I'm trying to use joinWithSeparator to insert a separator element between the elements of an array. Based on the documentation, I should be able to do:

[1, 2, 3].joinWithSeparator([0])

to get:

[1, 0, 2, 0, 3]

Instead, I get:

repl.swift:3:11: error: type of expression is ambiguous without more context
[1, 2, 3].joinWithSeparator([0])

How can I do this?

Upvotes: 1

Views: 632

Answers (2)

kennytm
kennytm

Reputation: 523214

joinWithSeparator does not work like this.
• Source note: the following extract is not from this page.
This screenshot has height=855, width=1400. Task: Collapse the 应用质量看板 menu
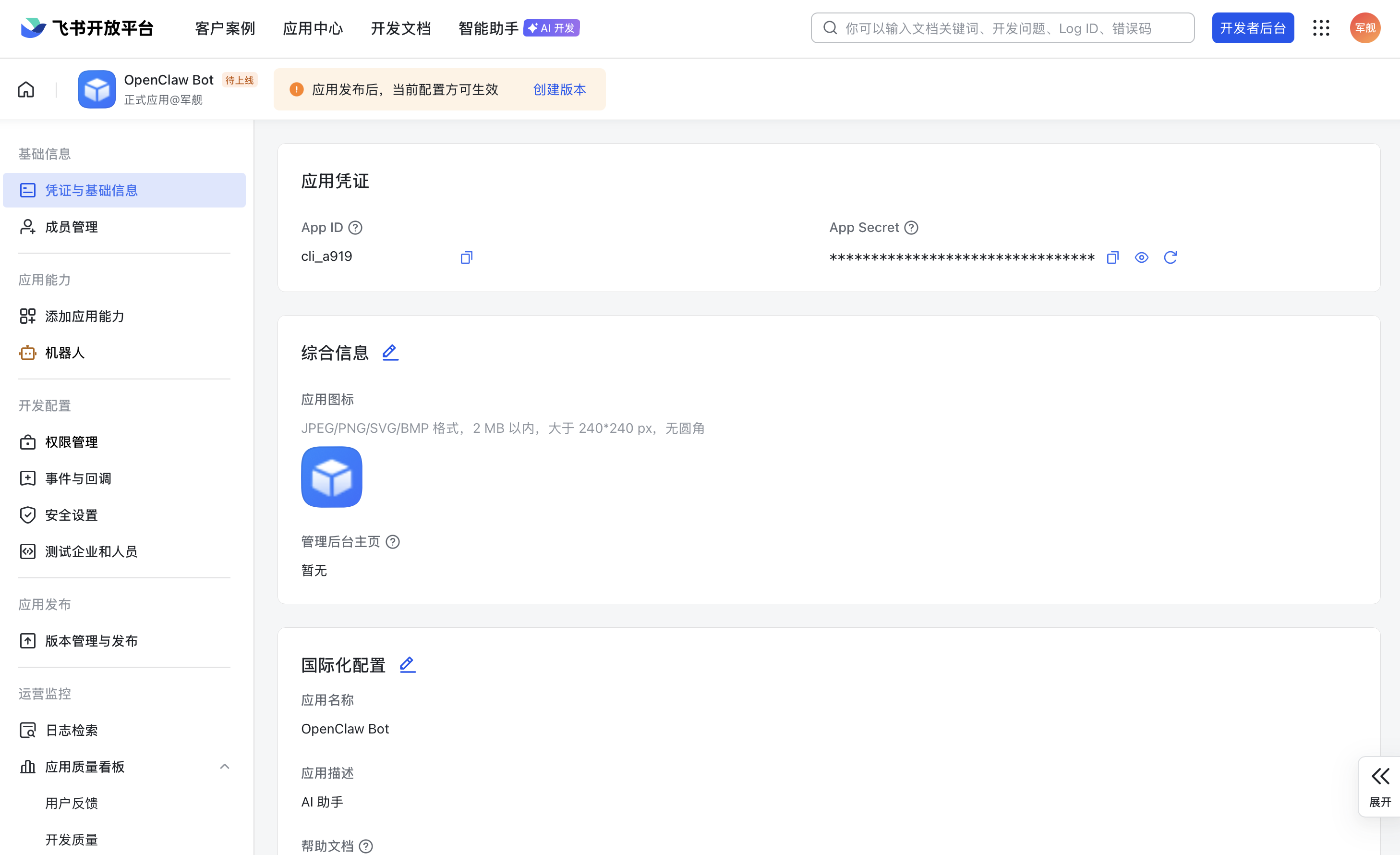[224, 766]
The input should be a sequence of sequence i.e.

// swift 2:
[[1], [2], [3]].joinWithSeparator([0])
// a lazy sequence that would give `[1, 0, 2, 0, 3]`.

// swift 3:
[[1], [2], [3]].joined(separator: [0])

You could also intersperse by flatMap and then drop the last separator:

// swift 2 and 3:
[1, 2, 3].flatMap { [$0, 0] }.dropLast()

Upvotes: 4

Sulthan
Sulthan

Reputation: 130092

See the example in the generated Swift header:

extension SequenceType where Generator.Element : SequenceType {
    /// Returns a view, whose elements are the result of interposing a given
    /// `separator` between the elements of the sequence `self`.
    ///
    /// For example,
    /// `[[1, 2, 3], [4, 5, 6], [7, 8, 9]].joinWithSeparator([-1, -2])`
    /// yields `[1, 2, 3, -1, -2, 4, 5, 6, -1, -2, 7, 8, 9]`.
    @warn_unused_result
    public func joinWithSeparator<Separator : SequenceType where Separator.Generator.Element == Generator.Element.Generator.Element>(separator: Separator) -> JoinSequence<Self>
}

If you think about how it works on an array of String, it's exactly the same.